🤖 AI Summary
Existing convergence analyses of stochastic gradient descent (SGD) lack theoretical guarantees under non-i.i.d. data permutations—particularly those exhibiting strong inter-epoch dependencies—leaving critical gaps in understanding shuffle-based optimization.
Method: We propose the first unified theoretical framework, introducing a general assumption that quantifies permutation dependence strength, enabling rigorous analysis of four canonical shuffling strategies: random, cyclic, memory-augmented, and deterministic shuffling. We further extend this framework to federated learning, deriving convergence bounds under regularized client participation and device scheduling.

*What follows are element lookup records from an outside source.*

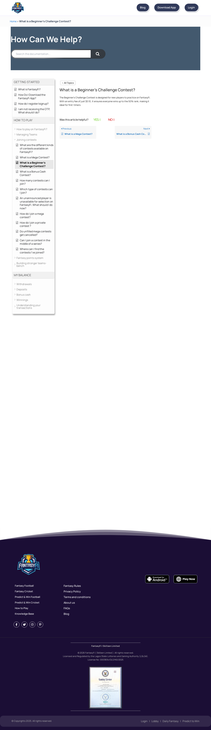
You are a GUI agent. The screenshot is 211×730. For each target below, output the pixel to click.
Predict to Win (190, 721)
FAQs (67, 608)
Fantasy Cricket (23, 591)
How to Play (21, 608)
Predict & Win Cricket (27, 602)
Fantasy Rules (72, 586)
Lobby (155, 721)
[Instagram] (32, 625)
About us (69, 602)
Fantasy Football (24, 586)
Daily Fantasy (171, 721)
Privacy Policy (72, 591)
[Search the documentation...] (51, 54)
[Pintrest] (40, 625)
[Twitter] (24, 625)
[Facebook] (16, 625)
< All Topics (68, 82)
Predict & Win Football (27, 597)
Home (13, 21)
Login (188, 7)
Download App (157, 7)
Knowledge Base (24, 614)
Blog (127, 7)
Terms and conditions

Contribution: Our work overcomes the fundamental limitation of prior unified analyses—which fail under dependent permutations—by establishing the first provably correct, broadly applicable convergence theory for shuffle-based SGD. It provides strict, distribution-agnostic convergence guarantees, significantly strengthening the theoretical foundation for permutation-aware optimization and enhancing the design rationale and interpretability of client ordering strategies in federated learning.
📝 Abstract
We aim to provide a unified convergence analysis for permutation-based Stochastic Gradient Descent (SGD), where data examples are permuted before each epoch. By examining the relations among permutations, we categorize existing permutation-based SGD algorithms into four categories: Arbitrary Permutations, Independent Permutations (including Random Reshuffling), One Permutation (including Incremental Gradient, Shuffle One and Nice Permutation) and Dependent Permutations (including GraBs Lu et al., 2022; Cooper et al., 2023). Existing unified analyses failed to encompass the Dependent Permutations category due to the inter-epoch dependencies in its permutations. In this work, we propose a general assumption that captures the inter-epoch permutation dependencies. Using the general assumption, we develop a unified framework for permutation-based SGD with arbitrary permutations of examples, incorporating all the aforementioned representative algorithms. Furthermore, we adapt our framework on example ordering in SGD for client ordering in Federated Learning (FL). Specifically, we develop a unified framework for regularized-participation FL with arbitrary permutations of clients.